Required tasks:
A) Answer each question about the passage on the genome and evolution below.
(i) At which center does the passage place Arthur Caplan?
(ii) According to Caplan's quotation, how many genes make up our genetic code?
(iii) At which institute, and in which city, does the passage place Eric Lander?
B) Extend the passage on the genome and evolution, picking up right after its last sentence.

*** Opening of Text under study ***

Arthur Caplan of the University of Pennsylvania's Center for Bioethics
has written:
"The genome reveals, indisputably and beyond any serious doubt,
that Darwin was right -- mankind evolved over a long period of time from
primitive animal ancestors...The core recipe of humanity carries clumps of
genes that show we are descended from bacteria. There is no other way to
explain the jerry-rigged nature of the genes that control key aspects of our
development...The theory of evolution is the only way to explain the
arrangement of the 30,000 genes and three billion letters that constitute
our genetic code...The message our genes send is that Charles Darwin was
right."
Eric Lander of the Whitehead Institute in
Cambridge, Mass., said that if you look at our genome it is clear that
"evolution...must make new genes from old parts." Since evolution of
the species must have taken billions of years to evolve from bacteria to
humans, the earth must be very old.

*** Close of Text under study ***
*** Opening of The data ***

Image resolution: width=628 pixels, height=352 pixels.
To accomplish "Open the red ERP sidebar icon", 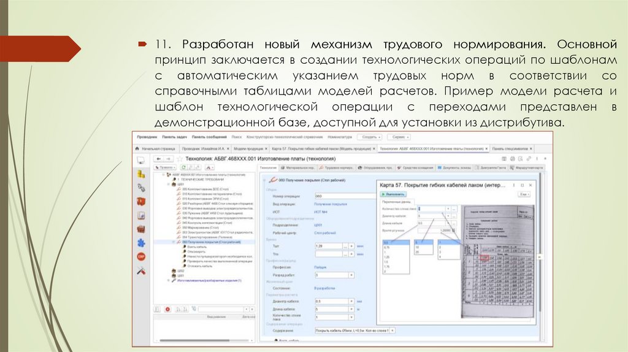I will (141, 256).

*** Close of The data ***
*** Opening of The data ***

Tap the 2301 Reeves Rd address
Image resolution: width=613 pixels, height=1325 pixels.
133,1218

*** Close of The data ***

Replies:
A)
(i) The University of Pennsylvania's Center for Bioethics.
(ii) 30,000 genes.
(iii) The Whitehead Institute, in Cambridge, Mass.

B)
- During each springtime, tiny, one-celled algae bloom in Lake Suigetsu,
Japan. They die and sink to the bottom of the lake. Here, they create a thin,
white layer. During the rest of the year, dark clay sediments settle to the
bottom. The result are alternating dark and light annual layers -- much like
the annual growth rings on a tree. Scientists have counted about 45,000
layers; they have been accumulating since about 43,000 BCE. This is far beyond
the estimates of 6 to 10 millennia made by many creation scientists.
- Ice core samples have been taken in Greenland that show 40,000 annual
layers of ice.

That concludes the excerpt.